Italian engineer and aircraft designer

Luigi Pascale (1923 – 14 March 2017) was an Italian engineer designer of light aircraft. He was the founder of the aircraft manufacturers Partenavia and Tecnam, the latter a company he started with his brother Giovanni.

==Biography==
Luigi "Gino" Pascale was born in Naples, Italy in 1923. He teamed with his brother Giovanni to design and construct several light aircraft. The first completed design was the Partenavia Astore in 1948.

In 1951 Pascale received a master's degree in mechanical engineering, after which he became an instructor at Naples University.

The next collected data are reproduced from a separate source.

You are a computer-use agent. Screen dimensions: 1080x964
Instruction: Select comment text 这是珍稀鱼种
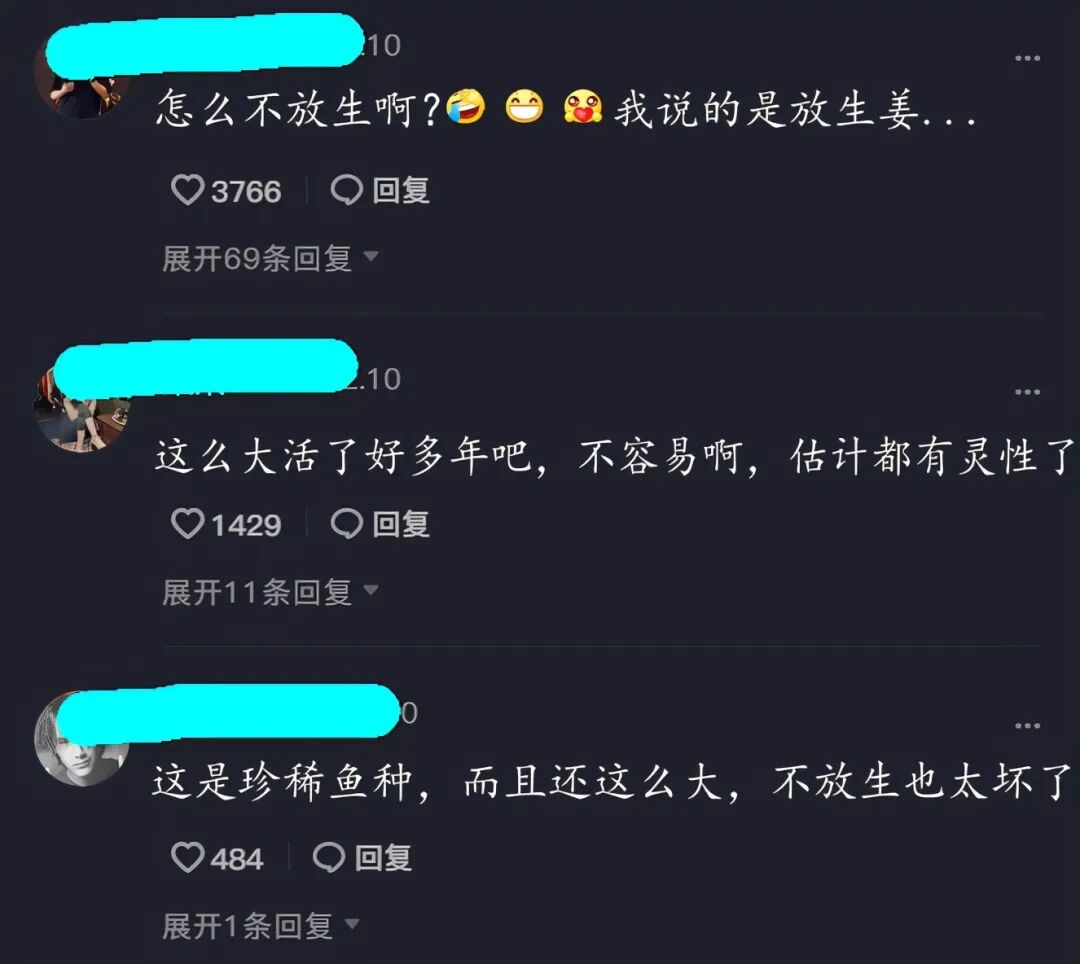tap(282, 783)
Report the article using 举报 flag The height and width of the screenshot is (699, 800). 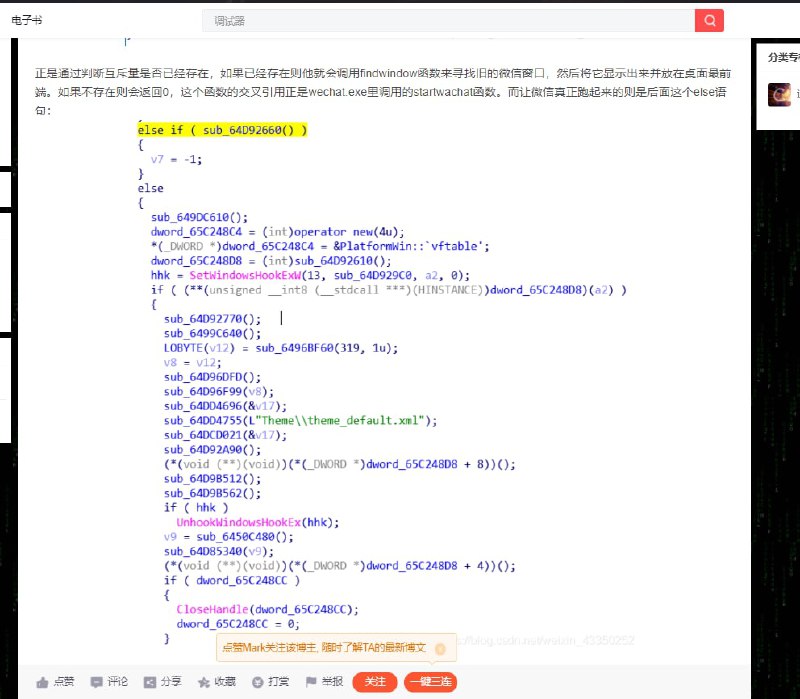tap(324, 682)
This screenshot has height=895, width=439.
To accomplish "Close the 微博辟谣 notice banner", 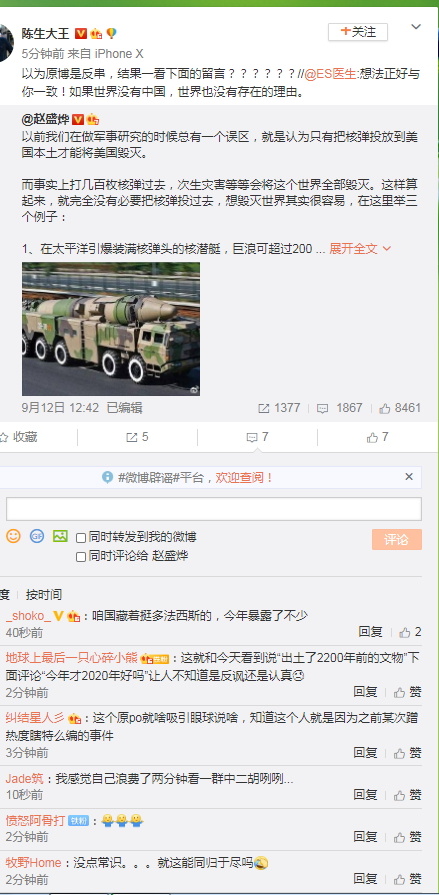I will click(x=409, y=477).
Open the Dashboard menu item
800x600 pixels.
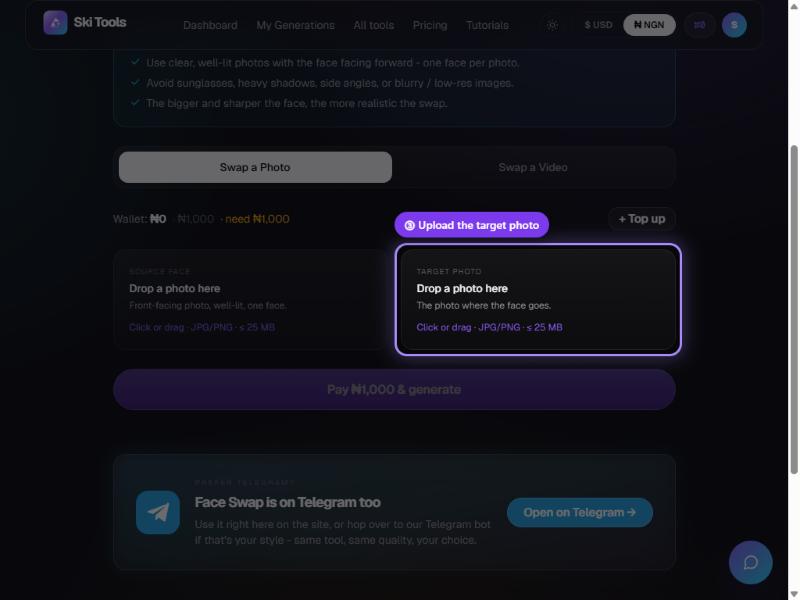[210, 25]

He was elevated to rank of professor by 1957, when he founded the Italian aircraft design/manufacturing firm Partenavia.

In 1986 the two Pascale brothers founded the Italian aircraft design/manufacturing firm Tecnam.

Pascale died on 14 March 2017 in his house in Naples, aged 93.

==Designs==
- Partenavia P.68
- Partenavia Oscar
- Partenavia Astore
- Tecnam P2006T
- Tecnam P92
- Tecnam P2012 Traveller

==Sources==
- "Professor Luigi Pascale Italy's foremost aircraft designer awarded Honorary Doctorate | Tecnam"
- Luigi Pascale Langer. "Luigi Pascale Langer: Executive Profile & Biography"
- "Pascale, il progettista che ilmondo ci invidia"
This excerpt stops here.